§ Work instructions:
Look below for the line that contains "Task: Click the star icon beside 首页", then quote it and all the lines after it, exactly, with the pictures left out.

┄┄┄┄┄┄┄┄┄┄

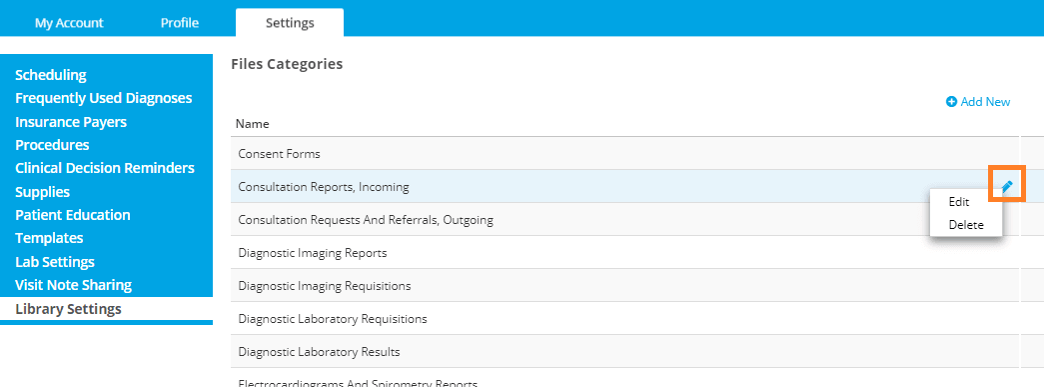The image size is (1044, 387).
Task: Select Diagnostic Laboratory Results row
Action: 625,352
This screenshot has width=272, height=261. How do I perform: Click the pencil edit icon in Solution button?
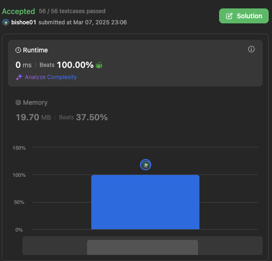pos(229,16)
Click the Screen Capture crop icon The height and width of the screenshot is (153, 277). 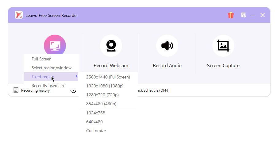pos(223,46)
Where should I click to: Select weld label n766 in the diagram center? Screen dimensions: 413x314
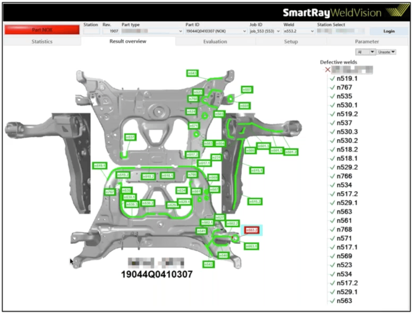[192, 174]
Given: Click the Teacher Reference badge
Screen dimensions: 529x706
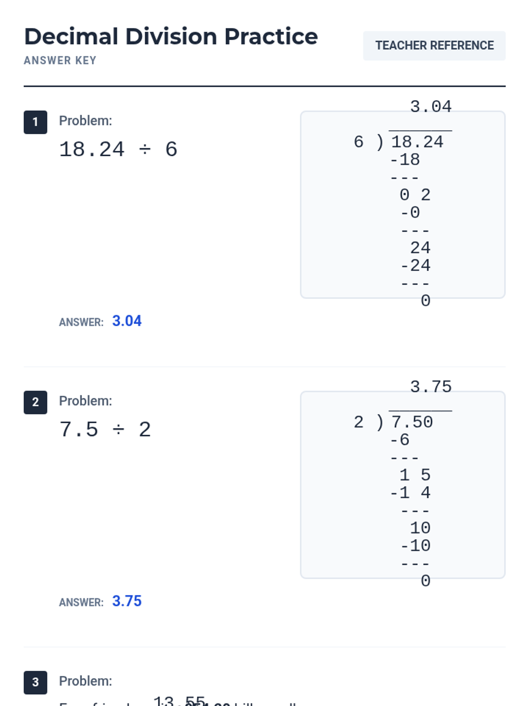Looking at the screenshot, I should pos(434,45).
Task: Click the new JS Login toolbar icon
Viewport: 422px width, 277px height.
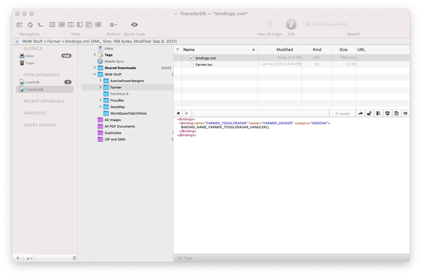Action: pos(270,24)
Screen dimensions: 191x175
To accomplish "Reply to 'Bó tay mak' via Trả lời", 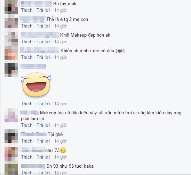I will point(43,10).
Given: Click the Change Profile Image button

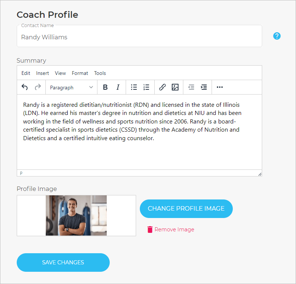Looking at the screenshot, I should coord(186,208).
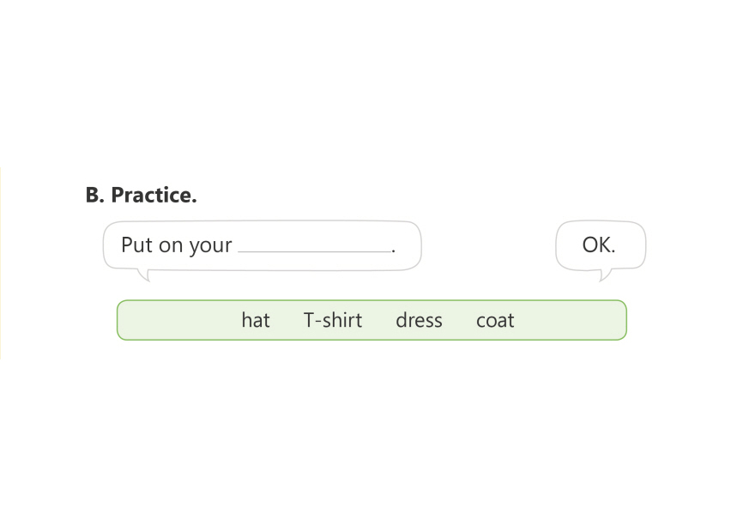Screen dimensions: 749x525
Task: Click the empty right side of the green word box
Action: 575,321
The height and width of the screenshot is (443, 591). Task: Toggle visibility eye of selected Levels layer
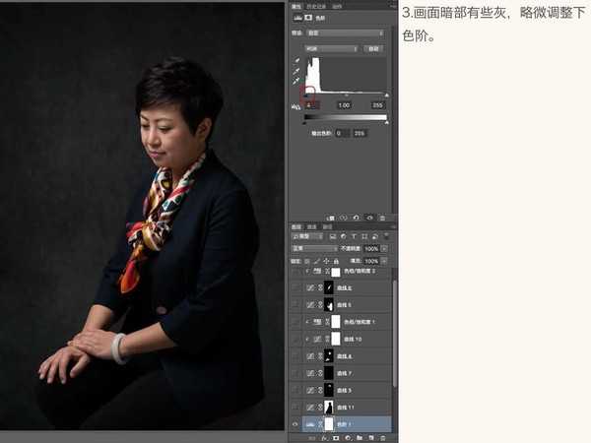tap(296, 424)
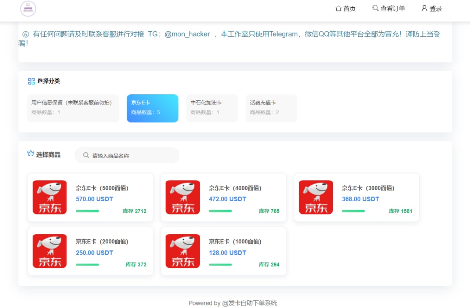The image size is (470, 308).
Task: Click the JD logo on the 1000面值 card
Action: click(182, 251)
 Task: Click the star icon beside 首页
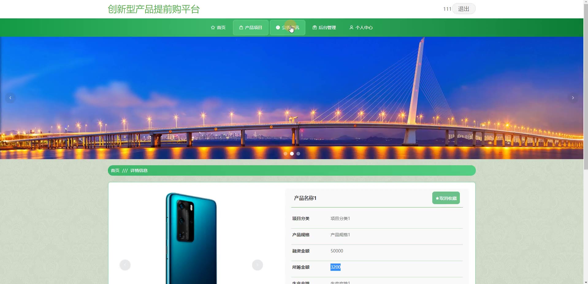[213, 28]
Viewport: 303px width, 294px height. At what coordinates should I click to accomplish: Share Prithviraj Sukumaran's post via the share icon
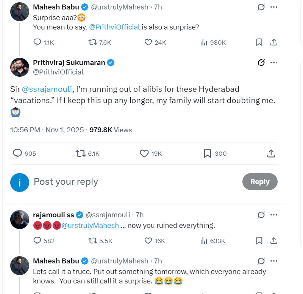pos(271,153)
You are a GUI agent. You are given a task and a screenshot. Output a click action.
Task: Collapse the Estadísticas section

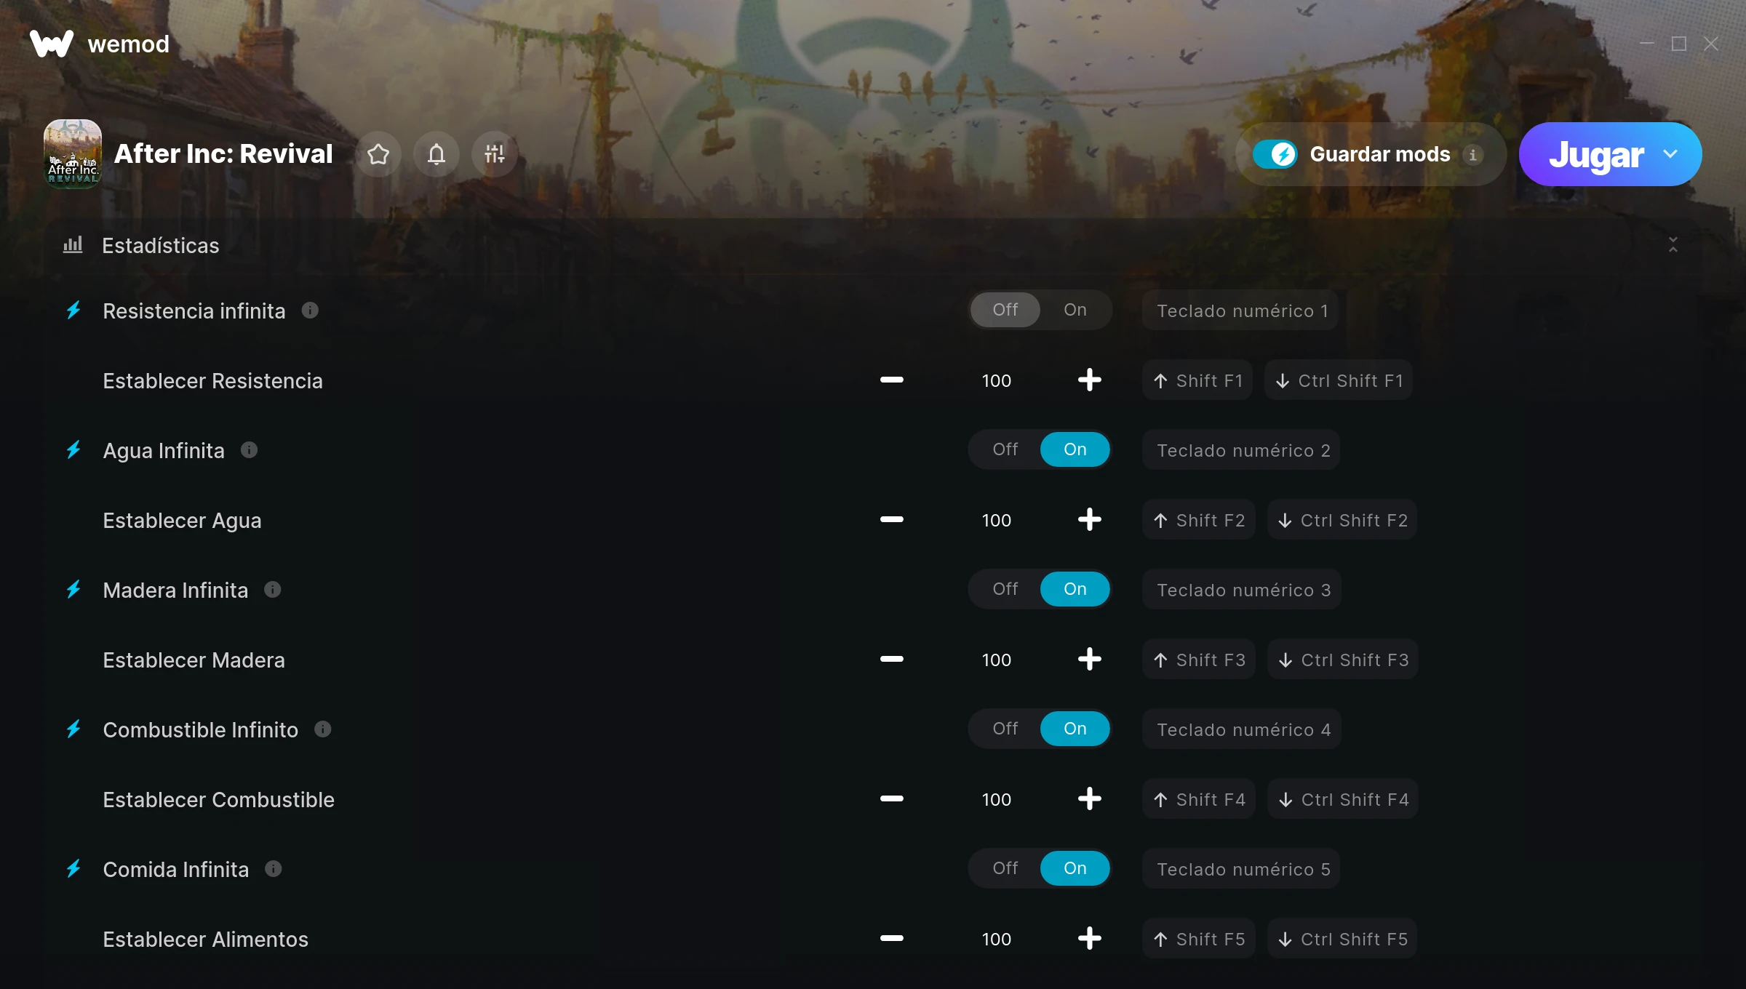[x=1673, y=245]
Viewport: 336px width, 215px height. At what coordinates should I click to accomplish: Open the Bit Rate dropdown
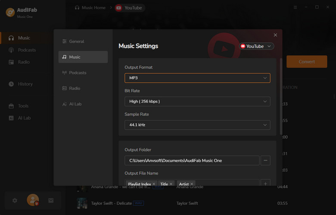point(197,101)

┄┄┄┄┄┄┄┄┄┄

§ Result of the exercise:
 Task: Click the star icon beside 首页
[213, 28]
Viewport: 303px width, 294px height. At what coordinates should I click to accomplish: Share Prithviraj Sukumaran's post via the share icon
pos(271,153)
You are a GUI agent. You are given a task and a screenshot. Output a click action.
Task: Collapse the Estadísticas section

[x=1673, y=245]
Viewport: 336px width, 215px height. At what coordinates should I click to accomplish: Open the Bit Rate dropdown
point(197,101)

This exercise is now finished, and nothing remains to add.